Recent links of note:
“The War on Dogs”
Stephanie Howard-Smith, History Today
It was recently revealed that the British government seriously considered the culling of “all the cats in Britain” to prevent the transmission of COVID from feline to human. Though it is clear now that cats could not spread the disease to humans, writes Stephanie Howard-Smith for History Today, there have been several instances in the past when city officials urged the public to take matters into their own hands to reduce cat and dog populations during bouts of widespread sickness or plague. Indeed, in 1665, when the Great Plague ravaged London, the Common Council ordered that “all dogs and cats should be immediately killed.” In his fictional account Journal of the Plague Year, Daniel Defoe claimed that as many as forty thousand dogs and two hundred thousand cats died as a result of public paranoia caused by the order. In London in 1760, when canines were culled to prevent the spread of mad dog disease (rabies), the English writer Horace Walpole decried the streets as “the very picture of the murder of the innocents.” Thankfully London did not replicate that madness in 2020.
“I have gorgeous hair”
Emily Wilson, London Review of Books
“Some things are up to us and some are not,” writes the Stoic philosopher Epictetus in his Handbook. A central theme of Epictetus’s teachings, writes Emily Wilson in her review of The Complete Works: Handbook, Discourses and Fragments by Epictetus, translated by Robin Waterfield, is choosing to ignore that which we can’t control. When we do that, we relinquish our “false beliefs” and align our “will” (prohairesis in Greek) with our “well-being” (eudaimonia). Epictetus, who was born into slavery, taught that “wealth, health, and status” possess a tyranny over individual will that enslaves the mind. Peace of mind, rather than righteous rage or indignation at societal injustice, is the goal of Epictetus’s philosophy. Dignity, however, must be maintained: blatant contempt for societal norms shown through what Wilson identifies as the “stoicism” of Diogenes the Cynic finds no place in Epictetus’s philosophy.

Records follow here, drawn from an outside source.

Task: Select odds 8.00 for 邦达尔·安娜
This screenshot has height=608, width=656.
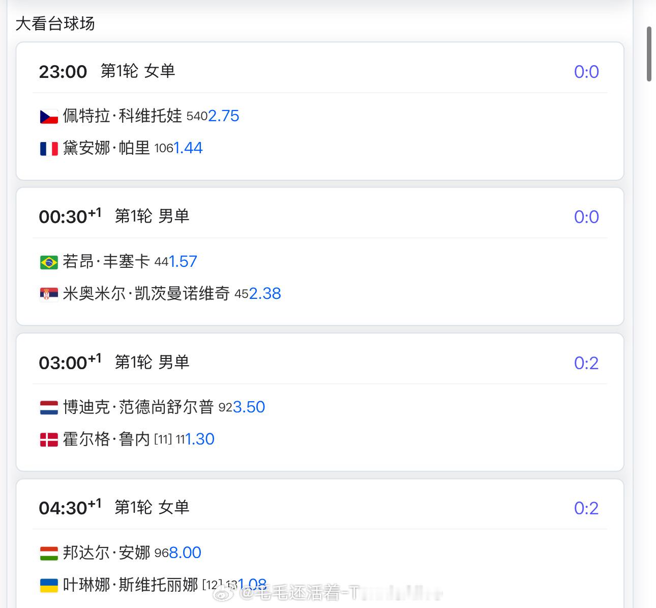Action: [185, 552]

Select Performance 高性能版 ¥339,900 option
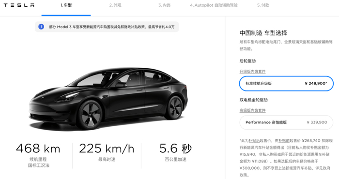[x=286, y=122]
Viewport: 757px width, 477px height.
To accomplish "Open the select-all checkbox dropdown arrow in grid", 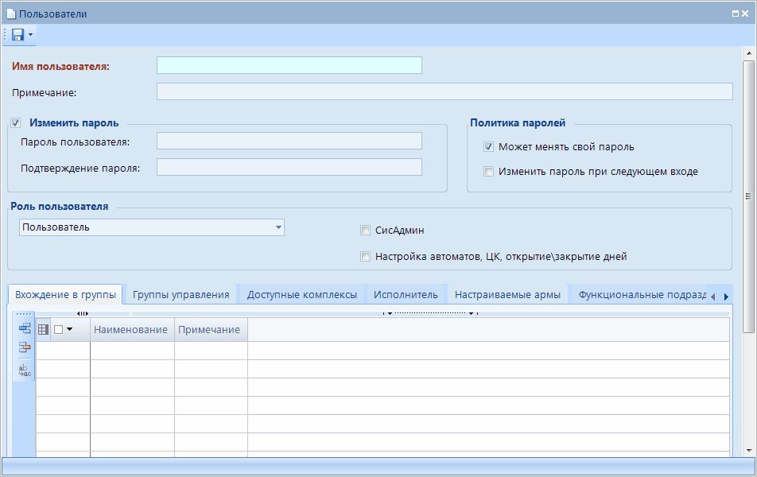I will pos(69,329).
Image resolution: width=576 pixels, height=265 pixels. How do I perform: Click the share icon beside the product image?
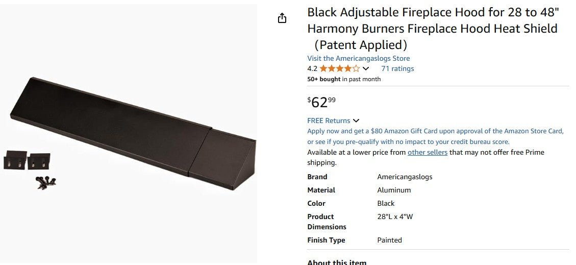(x=282, y=18)
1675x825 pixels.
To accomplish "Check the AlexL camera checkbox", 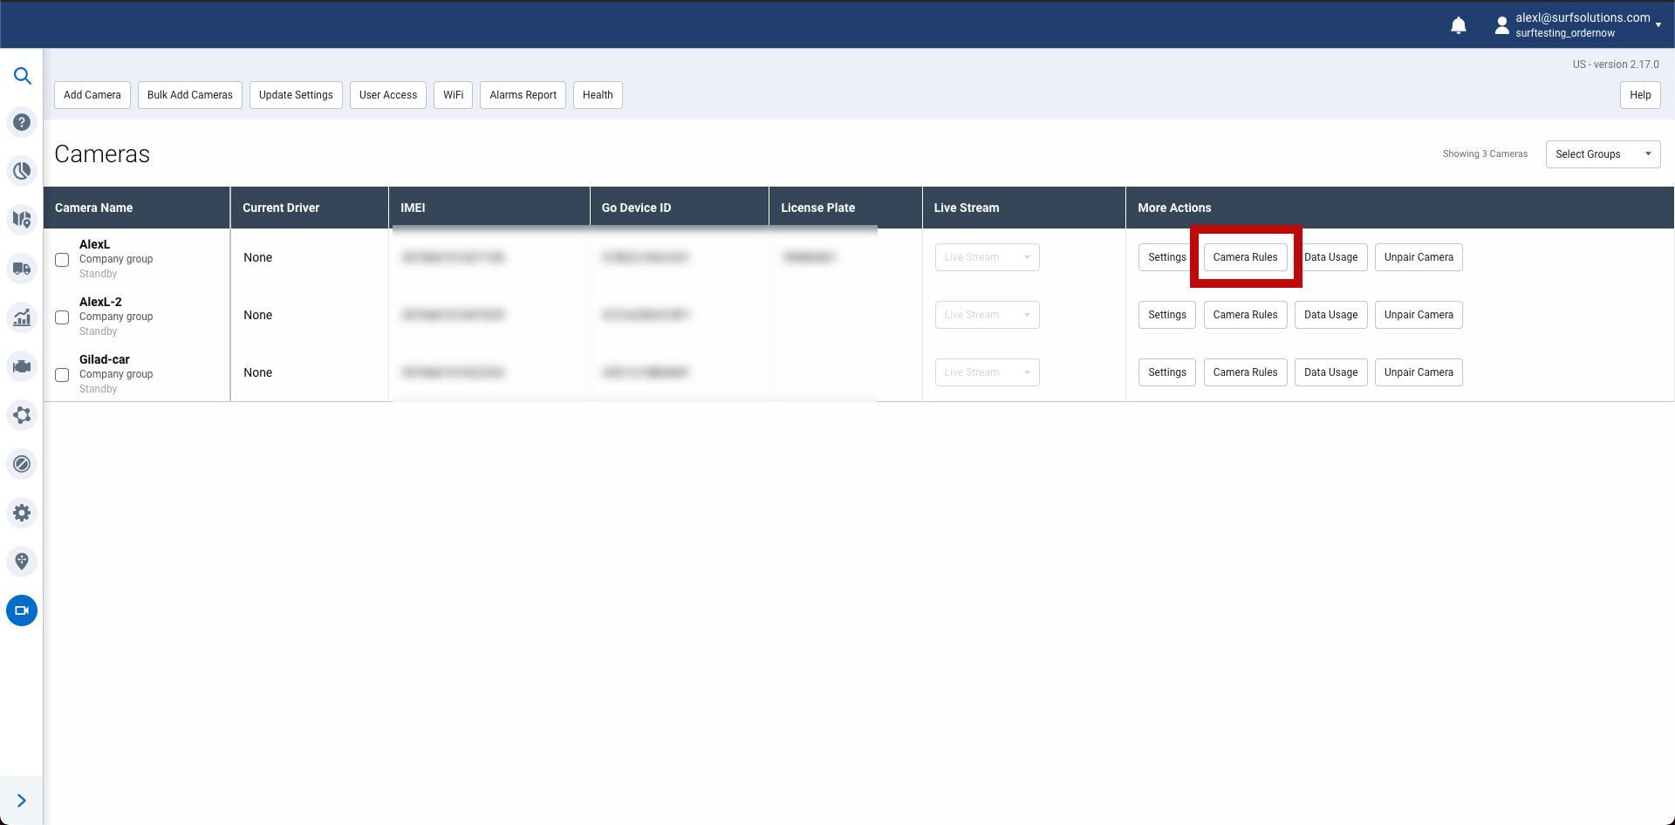I will pos(62,260).
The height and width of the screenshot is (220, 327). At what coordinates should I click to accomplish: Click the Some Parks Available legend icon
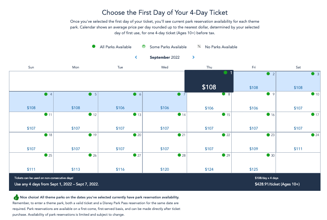pyautogui.click(x=144, y=46)
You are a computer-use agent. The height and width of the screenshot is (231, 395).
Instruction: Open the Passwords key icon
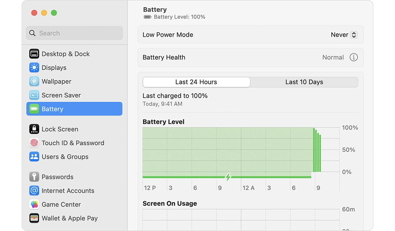(34, 177)

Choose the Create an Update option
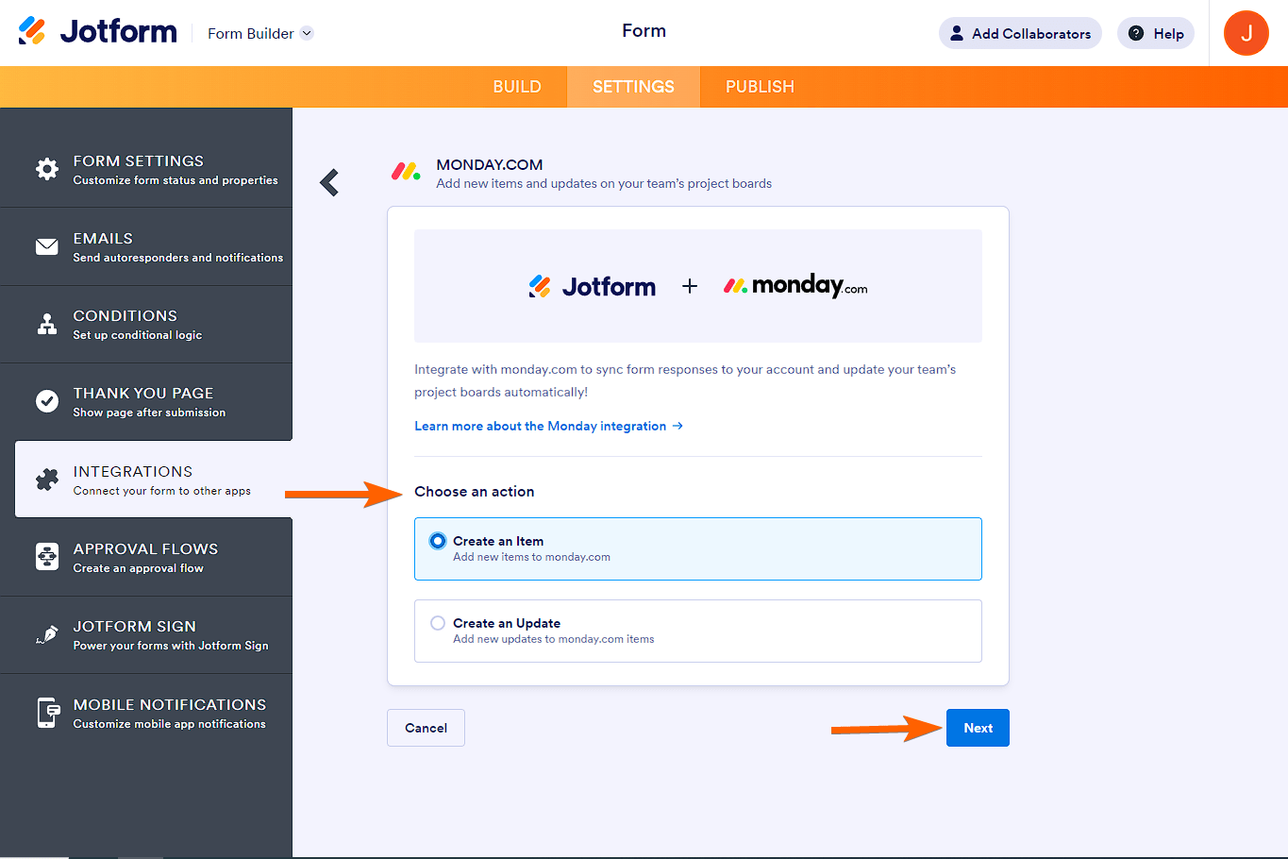coord(698,631)
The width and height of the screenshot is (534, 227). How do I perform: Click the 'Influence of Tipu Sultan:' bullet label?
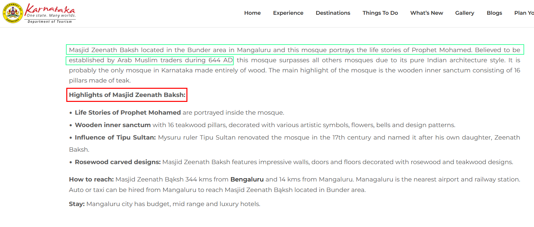pyautogui.click(x=115, y=138)
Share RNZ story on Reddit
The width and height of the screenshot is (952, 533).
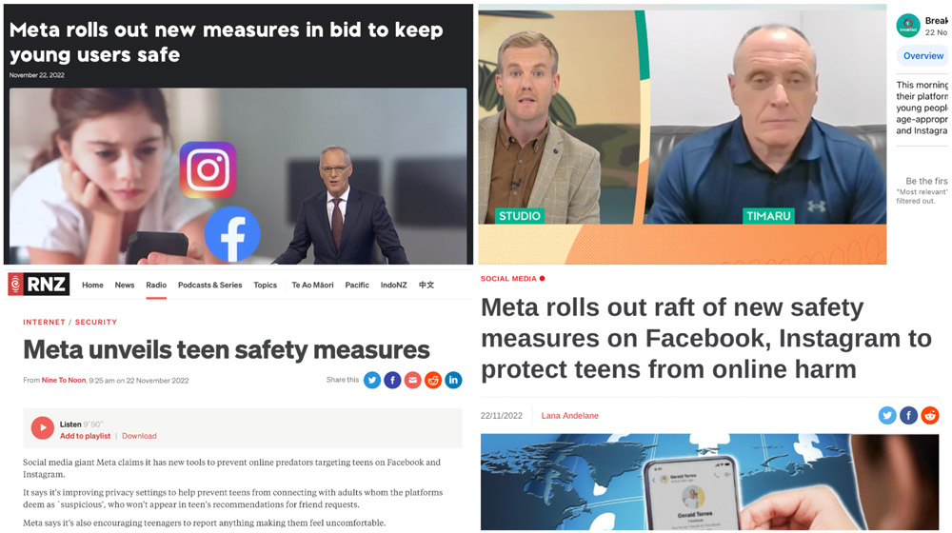click(433, 380)
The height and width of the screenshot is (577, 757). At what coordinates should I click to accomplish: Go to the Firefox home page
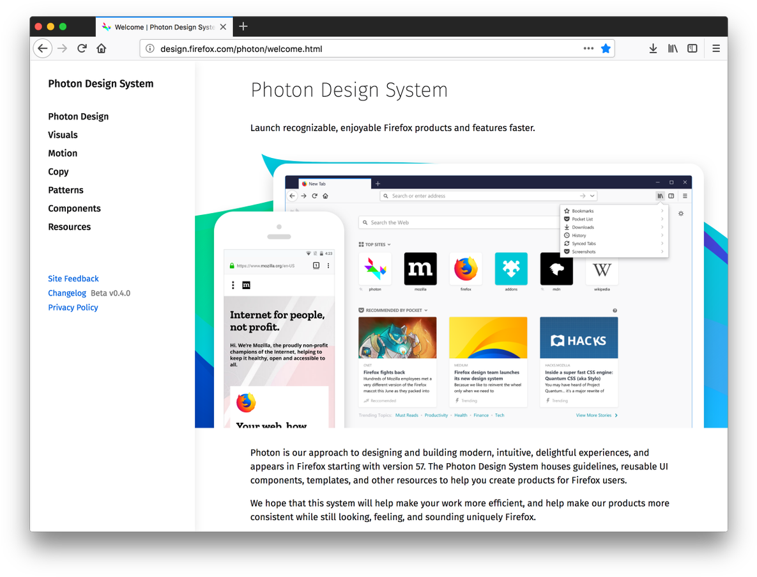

Though total factual accuracy is impossible to achieve when translating ancient works, Waterfield’s translation, writes Wilson, is clear and readable in a way that “brings out Epictetus’s humor and conversational tone as well as his philosophical vision.”
“With Hannah Gadsby’s ‘It’s Pablo-matic,’ the Joke’s on the Brooklyn Museum”
Jason Farago, The New York Times
Nowadays it is exceedingly rare for The New York Times to cry foul over exhibitions that claim to expose artists as problematic, and even rarer still for our pages to articulate anything other than contempt for this newspaper. Yet the critic Jason Farago, for the Art Review of The New York Times, recently disparaged the Brooklyn Museum’s new exhibition on Pablo Picasso, entitled “It’s Pablo-Matic: Picasso According to Hannah Gadsby.” To Farago, the exhibition is yet another installment in the “social-justice-themed, pop-culture” cancel industry. The main argument Hannah Gadsby (an Australian comedian with a degree in art history) makes, writes Farago, is that, though Picasso was a good artist, he was “a jerk around women,” and “women, too, have stories to tell.” That’s about it. The ambition of the exhibition, which features eight second-rate Picassos as well as other works by female artists, is at “GIF level”; its wall labels, with commentary from Gadsby, appear more like “Instagram captions.” Even the art by female artists, which appears to have little to do with Picasso, is reduced to serving as “mere raconteurs of women’s lives,” emphasizing the female artists’ stories, as well as the social and moral comfort of the viewer, over the art itself and the “productive tension” that might come from it.